I've been stringing words together and pulling them apart for a living for longer than I care to remember, primarily as a lawyer (and if there's one thing the world needs more than another blogger it's another lawyer, right?) but also, long ago, as a writer of the freelance variety. Having recently forsaken the full-time lawyering racket for the putatively full-time writing racket, this blog is intended both to facilitate and to impede that transition. That is, on the one hand, herewith is Ridgely the citizen-pundit offering to a largely (and appropriately) indifferent world criticism, analysis and commentary from a largely pragmatic libertarian and decidedly ante-post-modern perspective. If those labels, juxtaposed as they are, seem a bit confusing, stick around and perhaps I'll be able to elucidate them for you.

On the other hand, at least for the foreseeable future, the extent to which I labor to fill this virtual space is inversely proportional to the extent I write anything in return for which I might ever see, as P.G. Wodehouse would say, "the necessary." Even so, the state of things being what they are, to quote one of Plum's fellow Dulwich College alums, "Down these mean streets a man must go who is not himself mean, who is neither tarnished nor afraid." Okay, so maybe a little tarnished, worried just a tad and occasionally a wee bit mean.

I came to become a participant in the blogosphere several years ago, having had my appetite whetted by becoming a (too) frequent commenter on a now unfortunately defunct group blog called Left2Right, where I played, if not the Devil himself, at least the Devil's Advocate. I was subsequently recruited to participate in another group blog, of a more libertarian flavor, called Inactivist. For various reasons, the prime mover(s) behind Inactivist have largely moved on after the site crashed some months ago, taking with it a fairly substantial body of my published musings into the nether regions of net space, quite possibly never to be seen again.

Now, I'm no more egotistical than the next blogger (how's that for damning with faint praise?), but that experience finally convinced me that if I was going to bother to do "this thing that we do" at all, maybe I should do it with a bit more control over the process. Being (1) cheap, and (2) a cyber-naif, I've settled for the time being here under the auspices of Blogger, a free service of Google (Motto: "Do no harm that doesn't cut into profits") under the assumption that any company with a market value rapidly approaching its misspelled name is probably a safe haven. We'll see.
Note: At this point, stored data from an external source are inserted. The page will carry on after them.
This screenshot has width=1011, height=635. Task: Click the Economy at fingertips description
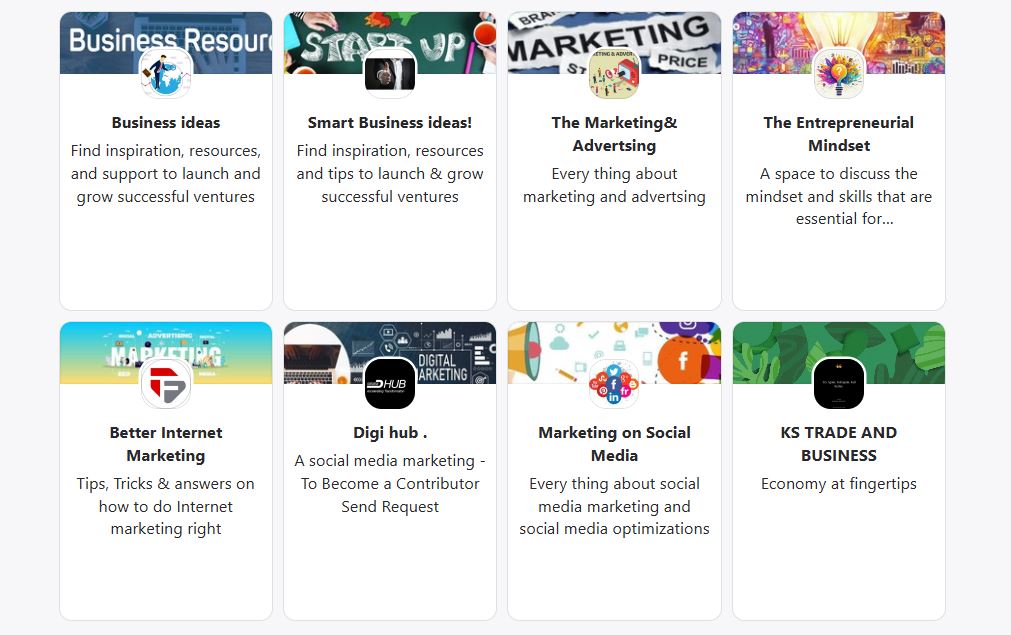coord(838,484)
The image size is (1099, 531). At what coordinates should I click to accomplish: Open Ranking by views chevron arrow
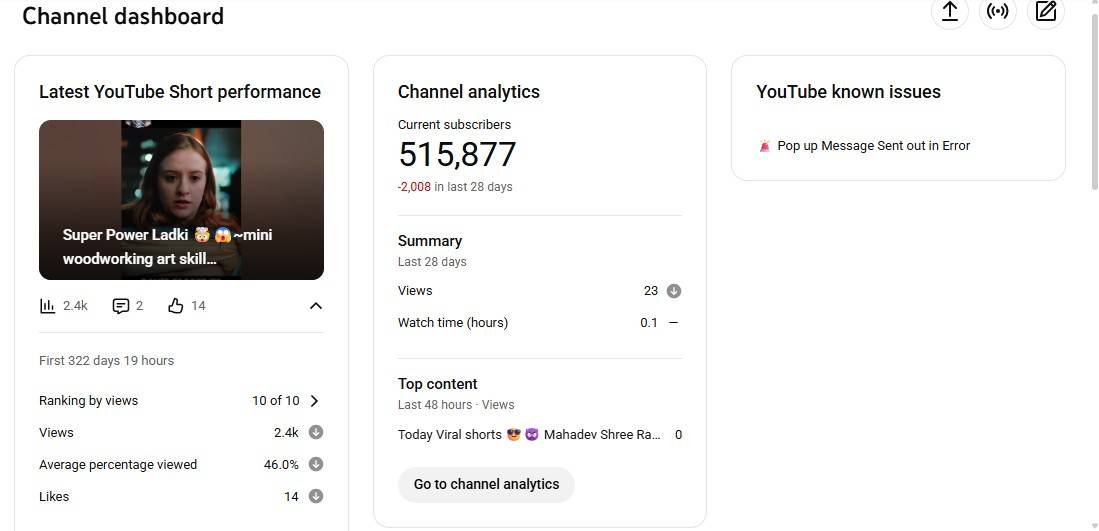(314, 401)
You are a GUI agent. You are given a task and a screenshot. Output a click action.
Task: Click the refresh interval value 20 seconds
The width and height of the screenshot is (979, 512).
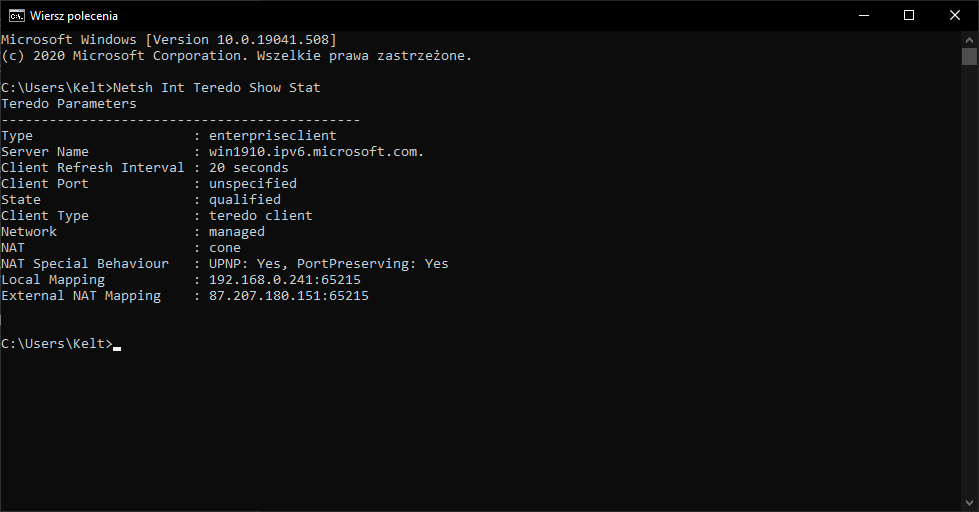click(x=248, y=168)
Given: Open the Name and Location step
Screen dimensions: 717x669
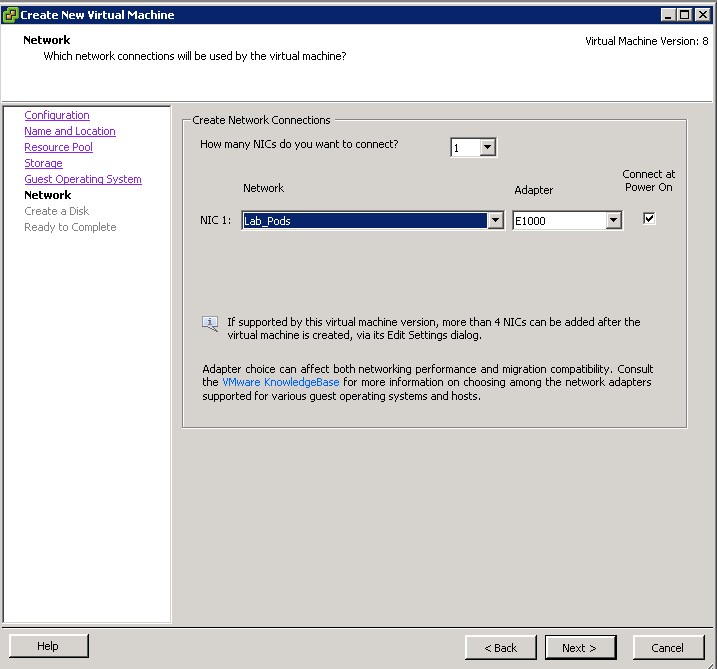Looking at the screenshot, I should (x=70, y=131).
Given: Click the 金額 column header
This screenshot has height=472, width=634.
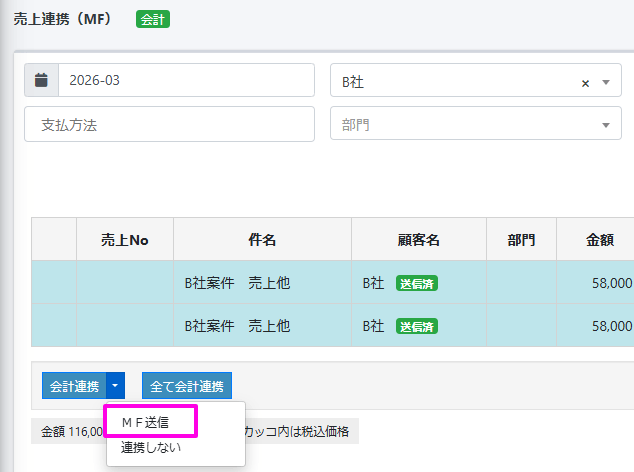Looking at the screenshot, I should click(601, 240).
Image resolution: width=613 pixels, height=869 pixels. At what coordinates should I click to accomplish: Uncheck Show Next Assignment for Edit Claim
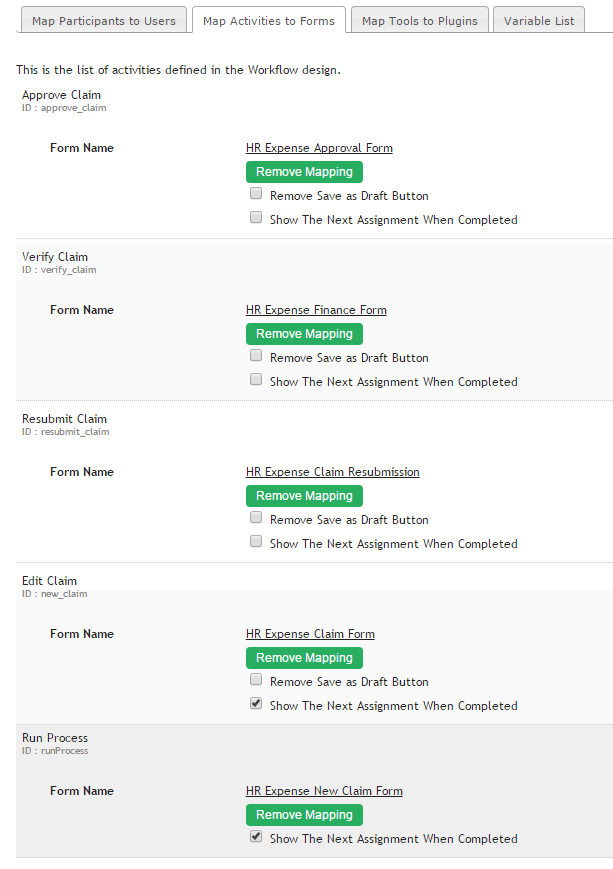(256, 704)
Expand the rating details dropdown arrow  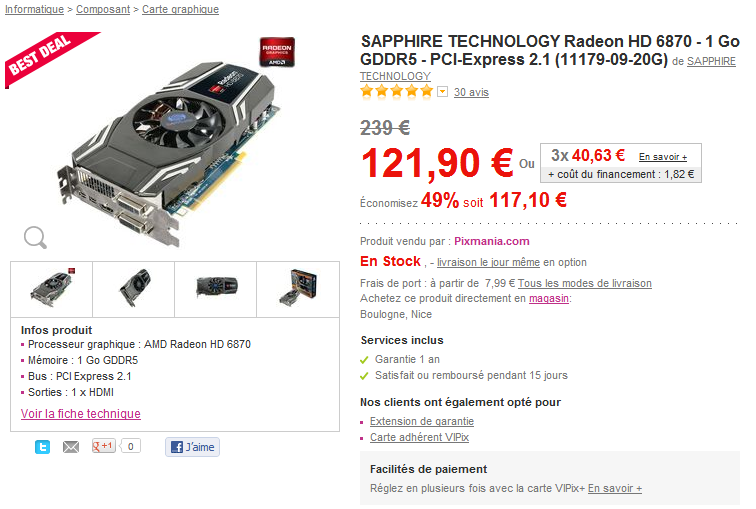pos(443,92)
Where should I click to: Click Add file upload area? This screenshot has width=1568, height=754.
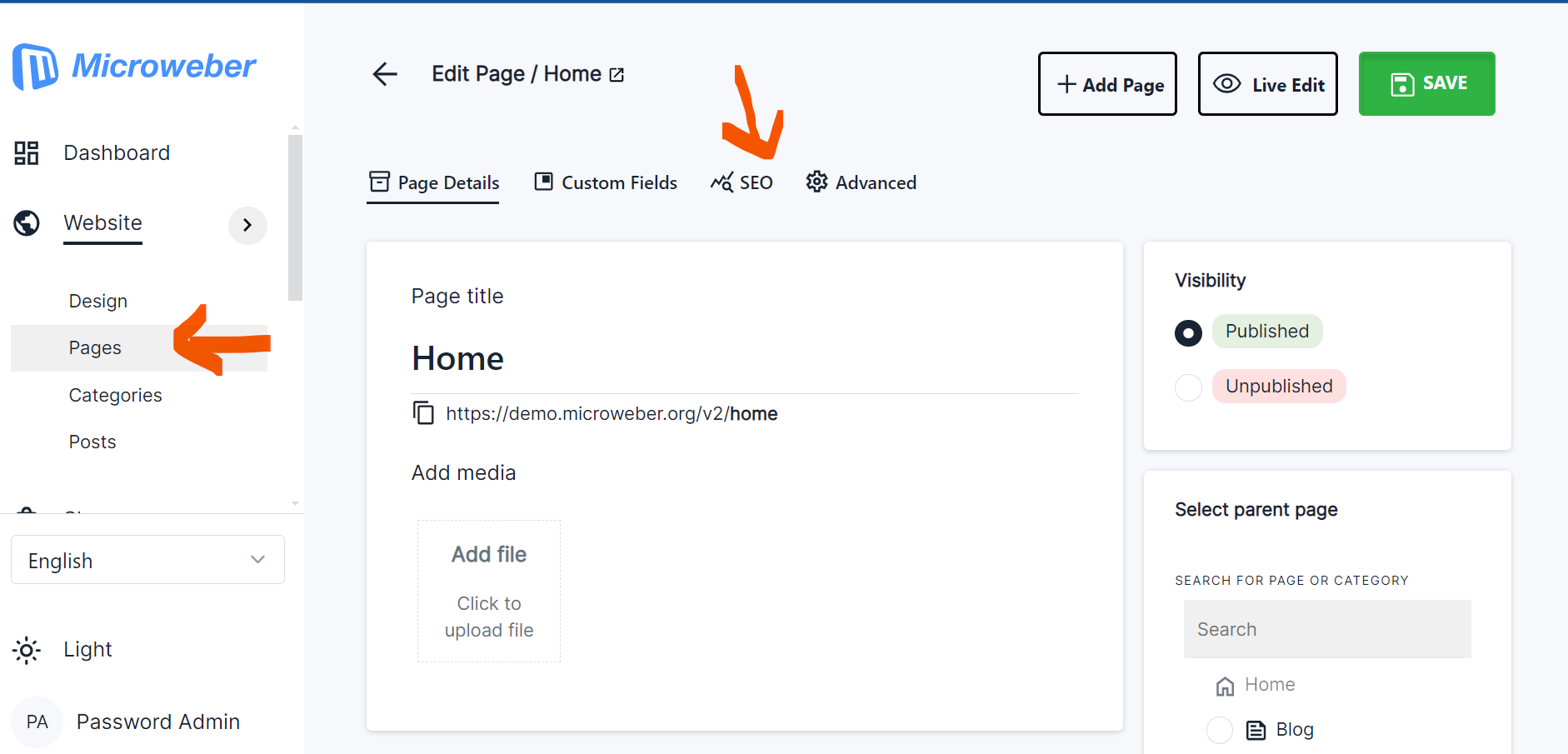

Anyway, back to the apologia. I know just enough about law, economics and philosophy to be dangerous, mostly to myself, so one way or another these are the most likely perspectives, however tenuously connected to a given topic, you'll find here. On the other hand, a steady diet of nothing but steak, however salivation inducing it may be at first, gets old really fast. So I reserve the right to blog on just about anything else, especially including films, odd news and adorable kitties non-political news and current events.

Finally, a few words on comments and the ethics of cyberspace. I encourage comments and I'm fairly tolerant when it comes to such matters. However, I reserve the right to delete comments I unilaterally deem to be beyond the pale and to ban any commenter I deem to be too much of an *sshole. Note the asterisk. Yeah, I used "dirty words" from time to time and you can, too; but let's not get carried away. As the newspapers say, this is supposed to be a more or less "family friendly" site. Also, my understanding of the blogging ethos is that, once published, a blog entry should remain as is unless the author informs the reader of any editing or updating. I will follow that rule as far as the substance of my comments goes. However, having no editor, I reserve the right to fix spelling, grammatical and similar errors and occasionally to change a word or phrase here or there if it significantly improves my original intended meaning in my posts without notice. This last may not be strictly kosher by blogging standards, but I intend to do it only rarely and even then only fairly soon (say, within the first 24 hours) after the original post.

This is a work in progress. Much tweaking will need to be done and I haven't a clue how it may evolve. Suggestions and criticism, constructive or otherwise, are welcome. Meanwhile, on with the show!